ENTRIES –
(begin)

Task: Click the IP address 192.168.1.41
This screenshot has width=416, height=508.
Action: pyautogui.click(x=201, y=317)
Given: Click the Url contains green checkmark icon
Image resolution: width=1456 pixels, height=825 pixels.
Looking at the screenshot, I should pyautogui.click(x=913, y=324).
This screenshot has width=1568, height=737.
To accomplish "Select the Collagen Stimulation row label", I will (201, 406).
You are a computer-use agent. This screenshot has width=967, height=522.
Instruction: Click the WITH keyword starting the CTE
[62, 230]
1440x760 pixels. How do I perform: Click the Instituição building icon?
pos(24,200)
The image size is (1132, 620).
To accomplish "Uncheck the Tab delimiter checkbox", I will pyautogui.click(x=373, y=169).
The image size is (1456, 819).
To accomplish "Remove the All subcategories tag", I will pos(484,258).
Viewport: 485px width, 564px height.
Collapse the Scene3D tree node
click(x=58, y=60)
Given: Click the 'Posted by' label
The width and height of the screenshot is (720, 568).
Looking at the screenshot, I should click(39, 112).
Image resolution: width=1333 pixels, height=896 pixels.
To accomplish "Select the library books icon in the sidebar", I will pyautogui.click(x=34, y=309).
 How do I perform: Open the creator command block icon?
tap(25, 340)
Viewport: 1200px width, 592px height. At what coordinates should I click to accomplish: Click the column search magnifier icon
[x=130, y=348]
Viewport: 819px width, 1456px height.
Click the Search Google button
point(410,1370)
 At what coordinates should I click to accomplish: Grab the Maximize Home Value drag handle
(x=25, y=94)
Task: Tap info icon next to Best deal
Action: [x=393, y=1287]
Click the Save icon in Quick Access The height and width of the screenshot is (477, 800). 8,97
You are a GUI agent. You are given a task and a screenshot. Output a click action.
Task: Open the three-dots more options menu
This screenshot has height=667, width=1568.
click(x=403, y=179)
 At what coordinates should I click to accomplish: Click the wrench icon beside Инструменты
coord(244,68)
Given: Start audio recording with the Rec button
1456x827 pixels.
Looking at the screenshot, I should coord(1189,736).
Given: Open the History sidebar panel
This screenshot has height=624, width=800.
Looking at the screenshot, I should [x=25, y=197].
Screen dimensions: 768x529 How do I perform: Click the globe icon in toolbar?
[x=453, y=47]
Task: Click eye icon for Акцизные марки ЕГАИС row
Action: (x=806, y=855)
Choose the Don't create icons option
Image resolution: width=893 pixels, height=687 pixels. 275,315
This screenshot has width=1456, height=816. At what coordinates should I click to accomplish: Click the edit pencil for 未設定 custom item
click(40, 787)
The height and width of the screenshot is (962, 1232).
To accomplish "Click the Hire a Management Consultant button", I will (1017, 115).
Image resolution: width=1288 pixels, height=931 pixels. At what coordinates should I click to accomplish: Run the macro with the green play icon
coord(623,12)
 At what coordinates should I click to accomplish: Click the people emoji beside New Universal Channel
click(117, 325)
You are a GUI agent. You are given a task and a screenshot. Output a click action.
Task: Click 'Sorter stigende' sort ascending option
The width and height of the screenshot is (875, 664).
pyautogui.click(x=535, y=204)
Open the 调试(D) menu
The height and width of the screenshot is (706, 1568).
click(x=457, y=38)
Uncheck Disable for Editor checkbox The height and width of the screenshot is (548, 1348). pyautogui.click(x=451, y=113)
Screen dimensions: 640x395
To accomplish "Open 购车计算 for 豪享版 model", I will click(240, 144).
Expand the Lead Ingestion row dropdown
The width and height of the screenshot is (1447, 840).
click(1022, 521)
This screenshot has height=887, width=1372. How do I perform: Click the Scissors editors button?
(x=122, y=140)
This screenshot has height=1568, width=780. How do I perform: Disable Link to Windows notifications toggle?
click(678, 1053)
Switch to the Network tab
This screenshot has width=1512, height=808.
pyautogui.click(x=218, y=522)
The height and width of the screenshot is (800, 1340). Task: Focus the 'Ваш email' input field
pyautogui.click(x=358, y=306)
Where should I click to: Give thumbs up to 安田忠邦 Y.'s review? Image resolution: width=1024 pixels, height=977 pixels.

(end)

Reproduce the material above verbatim, line by line from beginning to end, without altering, omitting, or adding anything.

EXPECTED OUTPUT –
Task: Click the IP address 192.168.1.41
This screenshot has width=416, height=508.
Action: pyautogui.click(x=201, y=317)
Given: Click the Url contains green checkmark icon
Image resolution: width=1456 pixels, height=825 pixels.
Looking at the screenshot, I should pyautogui.click(x=913, y=324).
This screenshot has width=1568, height=737.
To accomplish "Select the Collagen Stimulation row label", I will (201, 406).
You are a computer-use agent. This screenshot has width=967, height=522.
Instruction: Click the WITH keyword starting the CTE
[62, 230]
1440x760 pixels. How do I perform: Click the Instituição building icon?
pos(24,200)
The image size is (1132, 620).
To accomplish "Uncheck the Tab delimiter checkbox", I will pyautogui.click(x=373, y=169).
The image size is (1456, 819).
To accomplish "Remove the All subcategories tag", I will pos(484,258).
Viewport: 485px width, 564px height.
Collapse the Scene3D tree node
click(x=58, y=60)
Given: Click the 'Posted by' label
The width and height of the screenshot is (720, 568).
Looking at the screenshot, I should click(39, 112).
Image resolution: width=1333 pixels, height=896 pixels.
To accomplish "Select the library books icon in the sidebar", I will pyautogui.click(x=34, y=309).
 How do I perform: Open the creator command block icon?
tap(25, 340)
Viewport: 1200px width, 592px height. At what coordinates should I click to accomplish: Click the column search magnifier icon
[x=130, y=348]
Viewport: 819px width, 1456px height.
Click the Search Google button
point(410,1370)
 At what coordinates should I click to accomplish: Grab the Maximize Home Value drag handle
(x=25, y=94)
Task: Tap info icon next to Best deal
Action: [x=393, y=1287]
Click the Save icon in Quick Access The height and width of the screenshot is (477, 800). 8,97
You are a GUI agent. You are given a task and a screenshot. Output a click action.
Task: Open the three-dots more options menu
This screenshot has height=667, width=1568.
click(x=403, y=179)
 At what coordinates should I click to accomplish: Click the wrench icon beside Инструменты
coord(244,68)
Given: Start audio recording with the Rec button
1456x827 pixels.
Looking at the screenshot, I should coord(1189,736).
Given: Open the History sidebar panel
This screenshot has height=624, width=800.
Looking at the screenshot, I should [x=25, y=197].
Screen dimensions: 768x529 How do I perform: Click the globe icon in toolbar?
[x=453, y=47]
Task: Click eye icon for Акцизные марки ЕГАИС row
Action: (x=806, y=855)
Choose the Don't create icons option
Image resolution: width=893 pixels, height=687 pixels. 275,315
This screenshot has width=1456, height=816. At what coordinates should I click to accomplish: Click the edit pencil for 未設定 custom item
click(40, 787)
The height and width of the screenshot is (962, 1232).
To accomplish "Click the Hire a Management Consultant button", I will (1017, 115).
Image resolution: width=1288 pixels, height=931 pixels. At what coordinates should I click to accomplish: Run the macro with the green play icon
coord(623,12)
 At what coordinates should I click to accomplish: Click the people emoji beside New Universal Channel
click(117, 325)
You are a GUI agent. You are given a task and a screenshot. Output a click action.
Task: Click 'Sorter stigende' sort ascending option
The width and height of the screenshot is (875, 664).
pyautogui.click(x=535, y=204)
Open the 调试(D) menu
The height and width of the screenshot is (706, 1568).
click(x=457, y=38)
Uncheck Disable for Editor checkbox The height and width of the screenshot is (548, 1348). pyautogui.click(x=451, y=113)
Screen dimensions: 640x395
To accomplish "Open 购车计算 for 豪享版 model", I will click(240, 144).
Expand the Lead Ingestion row dropdown
The width and height of the screenshot is (1447, 840).
click(1022, 521)
This screenshot has height=887, width=1372. How do I perform: Click the Scissors editors button?
(x=122, y=140)
This screenshot has height=1568, width=780. How do I perform: Disable Link to Windows notifications toggle?
click(678, 1053)
Switch to the Network tab
This screenshot has width=1512, height=808.
pyautogui.click(x=218, y=522)
The height and width of the screenshot is (800, 1340). Task: Focus the 'Ваш email' input field
pyautogui.click(x=358, y=306)
Where should I click to: Give thumbs up to 安田忠邦 Y.'s review? Image resolution: width=1024 pixels, height=977 pixels.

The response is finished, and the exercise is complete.